El pensamiento francés después de Foucault retoma la cuestión democrática con vigorosas apuestas constituyentes. Claude Lefort (La invención democrática, 1981) y Miguel Abensour (La democracia contra el Estado, 1998) coinciden, frente al pensamiento conservador-liberal, que lo que dinamiza a la sociedad es el conflicto y, por tanto, la esencia de lo político es una democracia no domesticada, salvaje y libertaria, que lo cataliza social e, incluso, institucionalmente, y no que lo desconoce y lo reprime. 

Pierre Rosanvallon (Contrademocracia, 2006) sin duda ofrece la lectura más pragmática pero no menos radical y quizás más efectiva. La democracia es control (pueblo fiscalizador) y es imputación (pueblo juez), pero es ante todo democracia de obstrucción (pueblo veto). Un poder constituyente de obstrucción contra los poderosos, las elites, las mafias, la corrupción, la desinformación, todo lo cual lleva a una ciudadanía militante, conceptual y prácticamente, en defensa de la actualización radical de la Constitución frente a todo elemento o situación que afecte su proyección utópica, que es lo relevante de ella.

Poder constituyente como democracia asamblearia

Pero sin duda es Antoni Negri (Poder constituyente, 1994) quien, más tarde, con Michael Hardt (Asamblea, 2017), plantea la posición crítica, alternativa al constitucionalismo convencional, más comprehensiva del poder constituyente como tal.
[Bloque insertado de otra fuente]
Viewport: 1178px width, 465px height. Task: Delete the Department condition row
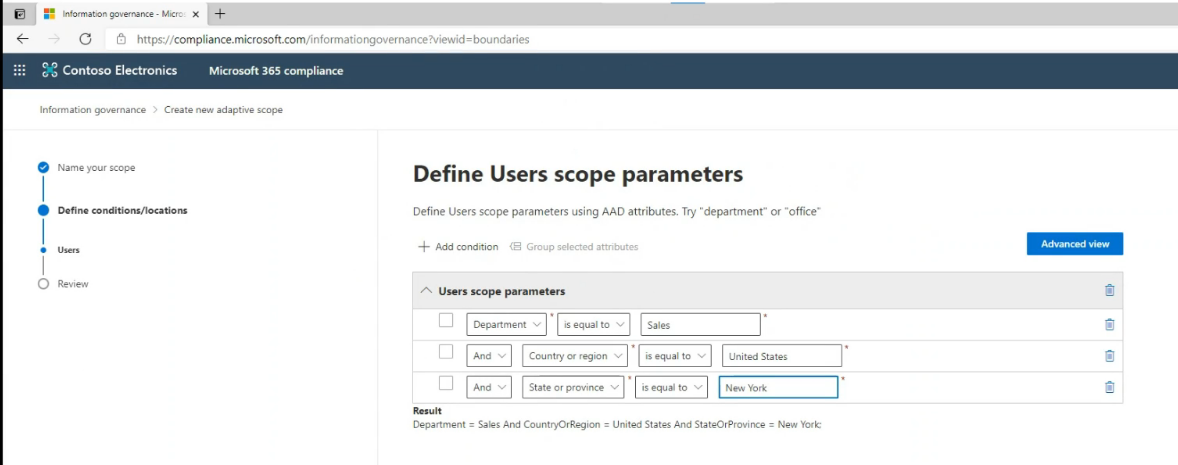coord(1109,324)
En el primer libro queda claro que, durante toda la modernidad, el poder constituyente, en tanto las grandes revoluciones sociales y políticas que forjaron la sociedad contemporánea, siempre terminó sofocado por el procedimentalismo de las constituciones y las leyes del poder constituido. El sueño de las grandes reformas reprimido por la misma Constitución y su legalidad. Texto, por supuesto, que no se lee en los cursos de derecho constitucional.

Pero en el segundo se concreta el mecanismo actual del poder constituyente: la democracia asamblearia, las asambleas de deliberación de la ciudadanía, del pueblo, de la gente, las asambleas de discusión que finalmente tematizan y problematizan el marco constitucional en que todos vivimos, que lo cuestionan, lo replantean, lo ‘reimaginan’ y reinventan, el crisol de los nuevos sueños societales que se da en los foros, los seminarios académicos, las tiendas del barrio, las juntas comunales, las plazas. Es decir, la “sociedad abierta de intérpretes constitucionales” (Peter Häberle, 1975), que es el ámbito alterno al poder constituido, a la cultura de expertos y especialistas, donde nace, se dinamiza y se proyecta el poder constituyente al calor de los procesos, las proyecciones, los ensueños de una sociedad para ser más justa e incluyente: y no requiere mecanismos constitucionales.

Por eso, hay que desamarrar a Ulises del mástil y dejarlo que se embriague con el canto seductor de esas sirenas que le permitan realizar la utopía posible de una sociedad mejor. Y no reducir el poder constituyente a asambleas constituyentes y poder constituido.